Product families (configured as Product Models)
In Stackcess, product families are configured using Product Models. A model should represent one repeatable product architecture with consistent required data and variant logic.
- Create a separate family/model when required fields or variant axes are meaningfully different (example: apparel vs appliances).
- Avoid creating too many families; prefer one model per true structural pattern, not per campaign or season.
- Define whether the family is typically standalone, parent/variant, or mixed before users start creating products.
- Use clear model names tied to operational ownership (example: Footwear Core, Hardgoods Core).
- Validate model coverage with real sample SKUs before broad rollout.
Attribute group design
Attribute groups control how the product editor is segmented. Good grouping improves completion speed, review quality, and onboarding for new users.
- Group by workflow intent: merchandising, compliance, logistics, digital merchandising, channel overrides.
- Keep group names task-oriented so users know where to edit without searching.
- Place high-frequency fields in early groups and low-frequency or specialist fields later.
- Use stable groups across families where possible to reduce context switching for editors.
- Respect locked/system groups (example: basic info, documentation) and design around them instead of duplicating fields.
Product fields (attribute schema) deep guide
Product fields define your data contract. Every field should have a clear owner, validation rule, and publishing purpose.
- Use the narrowest field type that fits the requirement (identifier, measurement, select, media, table, boolean, text).
- Mark fields as required only when missing values should block completion or publishing.
- Apply uniqueness only to true business identifiers (for example global or family-level SKU rules).
- Enable localization only for content that actually changes by locale; avoid localizing technical fields.
- For select-like fields, define controlled value lists and governance for adding new options.
- Write field descriptions and examples so users understand expected format and business meaning.
- Separate canonical source fields from computed or downstream export-only fields.
Scope, localization, and channel rules
Field-level scope settings determine where data can be edited and published. This is essential for multi-market and multi-channel operations.
- Restrict fields to relevant channels/markets/locales when values should differ by endpoint.

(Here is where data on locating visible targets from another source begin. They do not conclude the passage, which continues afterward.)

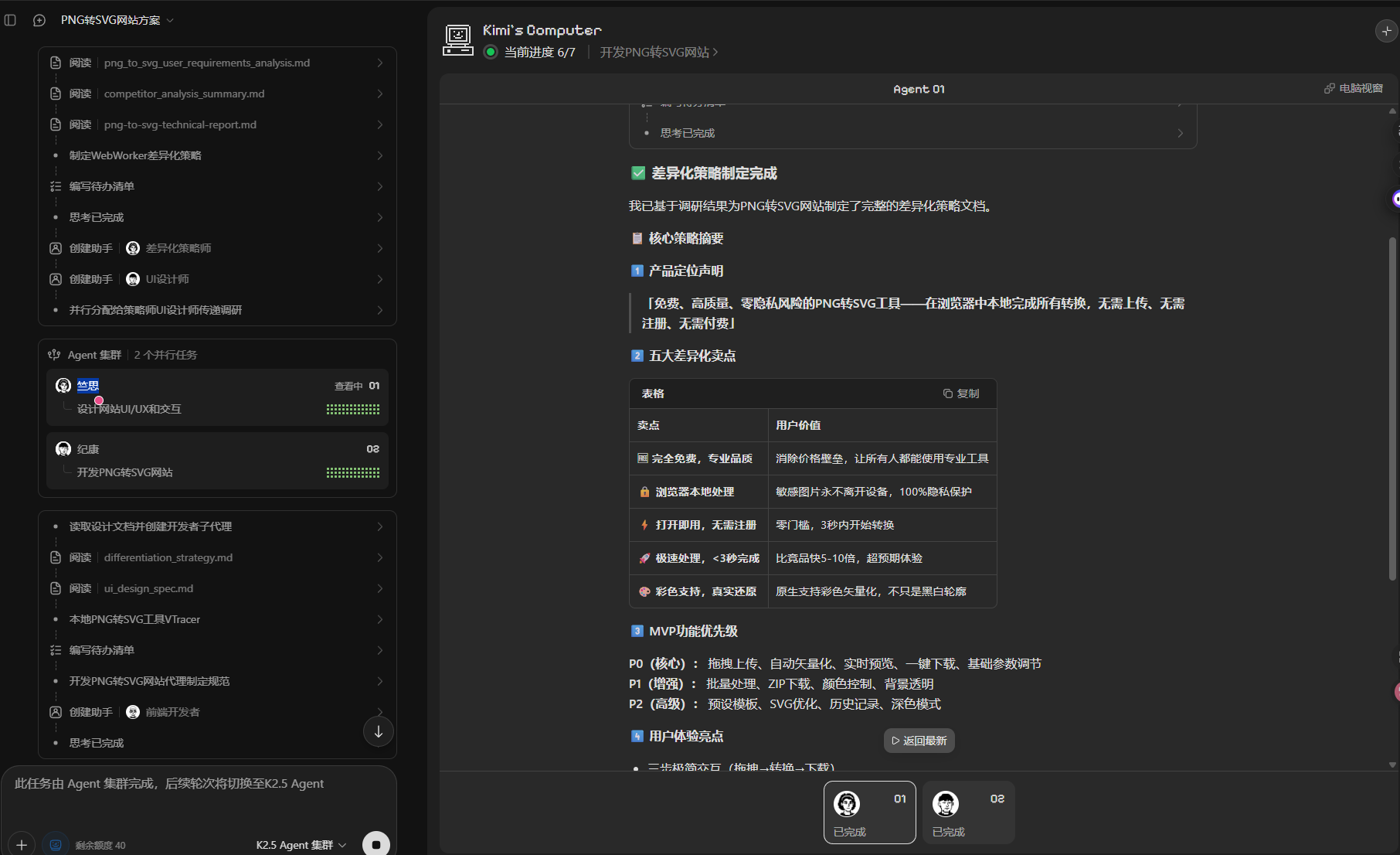This screenshot has width=1400, height=855.
Task: Select Agent 02 已完成 tab
Action: click(x=968, y=812)
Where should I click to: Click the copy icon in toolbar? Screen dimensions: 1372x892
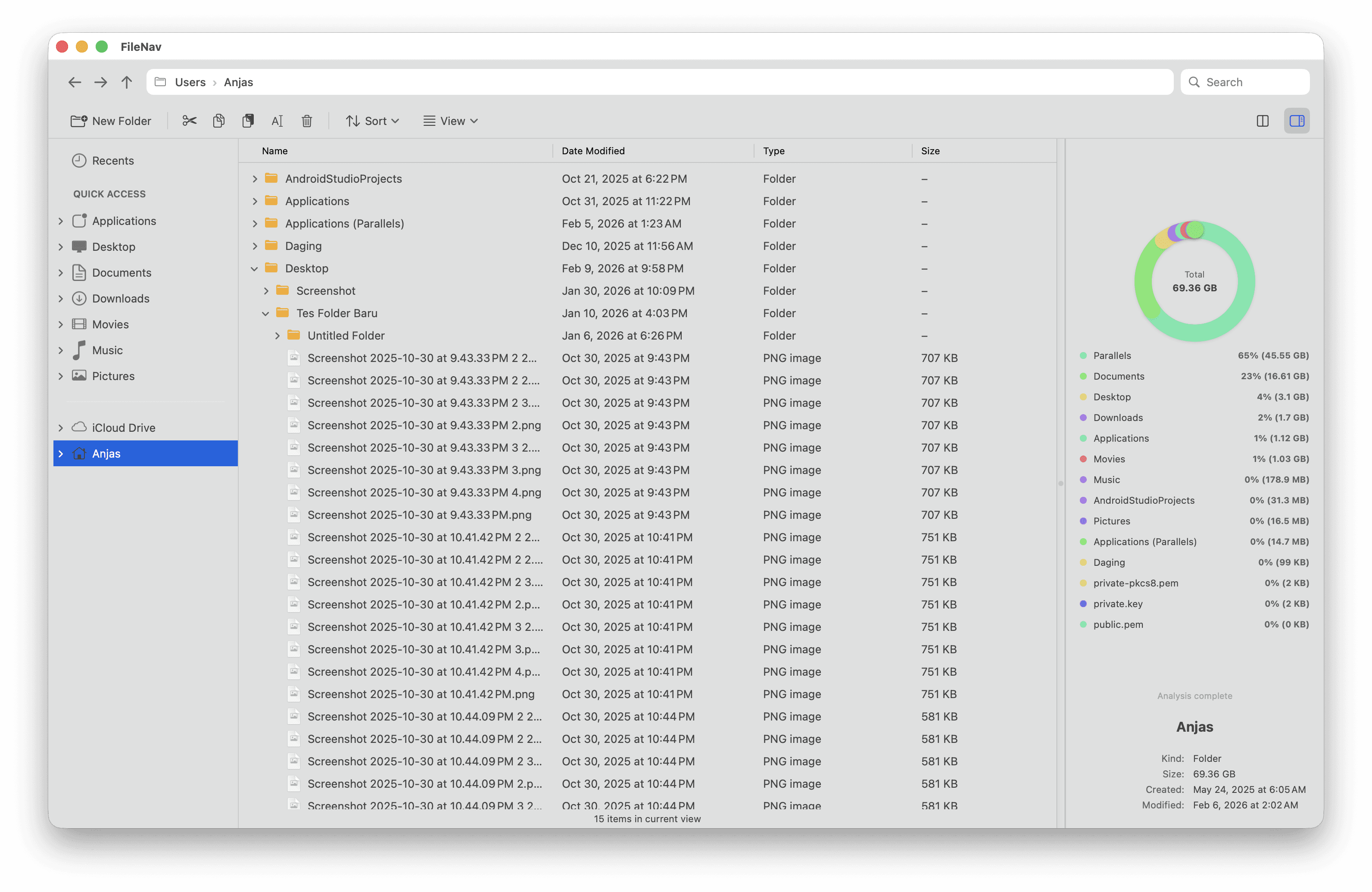pos(218,121)
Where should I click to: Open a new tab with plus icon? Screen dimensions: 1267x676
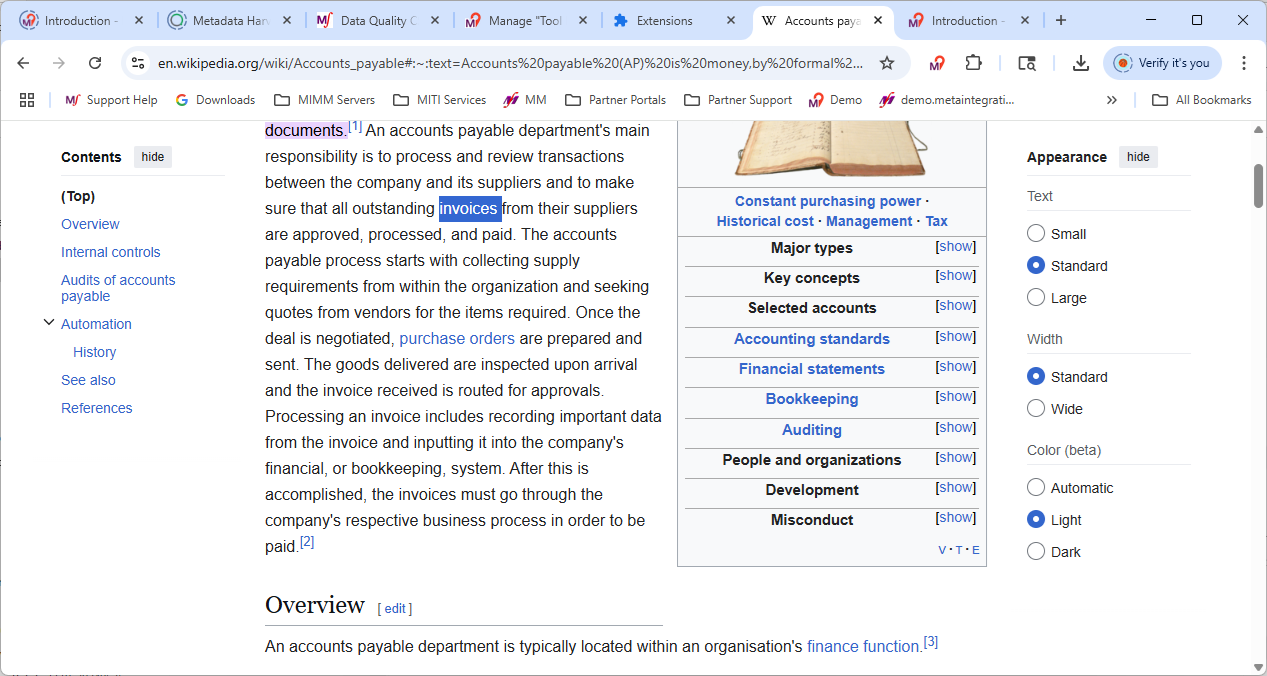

- Keep global master data fields scope-agnostic where possible to reduce maintenance.
- Use channel-aware fields for requirements that are truly destination-specific (example: marketplace bullets).
- Test one sample product across at least two market/channel scopes before launch.
- Document fallback behavior for missing scoped values to avoid silent publish failures.
Recommended setup sequence
Follow this sequence to reduce rework and keep data migration risk low.
- Confirm business outcomes and channel requirements for each product family.
- Create Product Models (families) and define variant strategy for each.
- Create Attribute Groups in the intended editor order.
- Create Product Fields with final type, required/unique rules, and descriptions.
- Attach fields to groups and validate section flow in product detail screens.
- Configure market/channel/locale restrictions for scoped fields.
- Create sample products and run completeness QA with real users.
- Freeze architecture, then begin import/migration and team training.
Governance after go-live
Post-launch changes to families, groups, and fields should follow change control to prevent catalog regressions.
- Require admin review for field type changes and required-flag changes.
- Version and document schema decisions before changing live models.
- Run impact checks on integrations, exports, and validation workflows before release.
- Prefer additive changes first; deprecate old fields before hard removal.
- Schedule recurring audits for unused fields, duplicate fields, and low-quality values.